- **TASK TO CARRY OUT**
The answer is one number. Say how many lines in the entries below include the word "computer".

(Stored records)
----

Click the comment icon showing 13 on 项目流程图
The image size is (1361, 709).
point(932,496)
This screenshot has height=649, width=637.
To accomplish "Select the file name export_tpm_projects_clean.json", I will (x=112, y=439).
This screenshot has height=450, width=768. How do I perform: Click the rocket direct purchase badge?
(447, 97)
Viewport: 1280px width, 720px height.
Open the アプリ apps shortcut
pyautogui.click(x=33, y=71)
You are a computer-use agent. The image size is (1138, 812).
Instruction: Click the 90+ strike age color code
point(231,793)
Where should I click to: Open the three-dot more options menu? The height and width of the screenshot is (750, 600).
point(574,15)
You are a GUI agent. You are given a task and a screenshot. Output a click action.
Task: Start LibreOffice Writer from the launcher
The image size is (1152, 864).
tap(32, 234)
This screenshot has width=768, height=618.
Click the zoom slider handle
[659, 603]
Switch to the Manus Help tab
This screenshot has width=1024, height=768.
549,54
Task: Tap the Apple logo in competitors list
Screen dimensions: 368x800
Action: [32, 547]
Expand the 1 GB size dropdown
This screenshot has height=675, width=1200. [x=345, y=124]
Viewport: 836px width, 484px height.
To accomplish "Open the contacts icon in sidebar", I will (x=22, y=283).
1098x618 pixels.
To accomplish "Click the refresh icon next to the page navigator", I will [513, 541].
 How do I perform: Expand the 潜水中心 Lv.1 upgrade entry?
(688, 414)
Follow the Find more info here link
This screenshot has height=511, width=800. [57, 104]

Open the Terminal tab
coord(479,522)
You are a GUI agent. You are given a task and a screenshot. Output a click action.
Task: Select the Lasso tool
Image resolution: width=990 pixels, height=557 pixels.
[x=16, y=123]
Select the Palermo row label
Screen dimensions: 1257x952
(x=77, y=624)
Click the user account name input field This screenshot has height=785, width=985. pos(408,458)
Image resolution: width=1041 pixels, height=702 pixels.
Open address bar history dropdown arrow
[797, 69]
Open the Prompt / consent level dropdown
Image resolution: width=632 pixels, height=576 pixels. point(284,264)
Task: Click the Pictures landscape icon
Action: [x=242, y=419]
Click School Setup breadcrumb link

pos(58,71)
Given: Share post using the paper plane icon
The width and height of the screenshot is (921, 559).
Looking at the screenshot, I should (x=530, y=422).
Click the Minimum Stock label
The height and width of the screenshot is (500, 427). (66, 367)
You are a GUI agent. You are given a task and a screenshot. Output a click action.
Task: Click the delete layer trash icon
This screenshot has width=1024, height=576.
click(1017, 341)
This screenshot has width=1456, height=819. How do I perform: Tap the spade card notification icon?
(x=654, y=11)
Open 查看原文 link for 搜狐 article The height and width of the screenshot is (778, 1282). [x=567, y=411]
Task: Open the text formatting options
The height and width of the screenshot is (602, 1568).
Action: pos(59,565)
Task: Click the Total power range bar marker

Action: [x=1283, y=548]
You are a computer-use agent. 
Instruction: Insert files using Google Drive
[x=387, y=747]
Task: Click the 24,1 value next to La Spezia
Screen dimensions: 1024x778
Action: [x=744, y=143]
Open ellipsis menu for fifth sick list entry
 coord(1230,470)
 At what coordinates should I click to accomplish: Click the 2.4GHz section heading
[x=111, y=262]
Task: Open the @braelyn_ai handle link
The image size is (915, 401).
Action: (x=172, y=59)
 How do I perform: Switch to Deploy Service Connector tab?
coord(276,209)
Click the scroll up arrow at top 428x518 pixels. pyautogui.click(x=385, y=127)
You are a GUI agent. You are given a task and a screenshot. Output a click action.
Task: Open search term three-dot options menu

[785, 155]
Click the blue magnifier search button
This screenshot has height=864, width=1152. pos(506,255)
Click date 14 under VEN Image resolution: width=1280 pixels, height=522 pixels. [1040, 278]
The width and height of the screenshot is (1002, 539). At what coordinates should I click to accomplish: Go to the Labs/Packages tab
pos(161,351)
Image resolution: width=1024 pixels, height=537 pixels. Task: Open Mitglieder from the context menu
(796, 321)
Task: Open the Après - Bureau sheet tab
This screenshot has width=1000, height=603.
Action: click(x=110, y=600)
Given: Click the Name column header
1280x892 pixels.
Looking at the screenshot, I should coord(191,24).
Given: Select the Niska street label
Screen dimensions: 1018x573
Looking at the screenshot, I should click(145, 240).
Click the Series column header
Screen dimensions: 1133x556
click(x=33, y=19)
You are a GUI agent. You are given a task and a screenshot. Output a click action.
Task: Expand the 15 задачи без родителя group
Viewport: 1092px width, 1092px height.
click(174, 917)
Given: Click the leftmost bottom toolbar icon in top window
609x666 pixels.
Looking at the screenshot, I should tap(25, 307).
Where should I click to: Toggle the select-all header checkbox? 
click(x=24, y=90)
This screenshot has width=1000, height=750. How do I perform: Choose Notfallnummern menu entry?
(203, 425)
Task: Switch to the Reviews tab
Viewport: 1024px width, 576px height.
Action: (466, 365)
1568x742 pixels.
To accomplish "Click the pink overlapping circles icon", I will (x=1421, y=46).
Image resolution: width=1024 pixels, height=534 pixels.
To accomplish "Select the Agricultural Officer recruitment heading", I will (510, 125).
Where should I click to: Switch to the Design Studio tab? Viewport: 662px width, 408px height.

----

- **RESULT OF THIS TASK**
2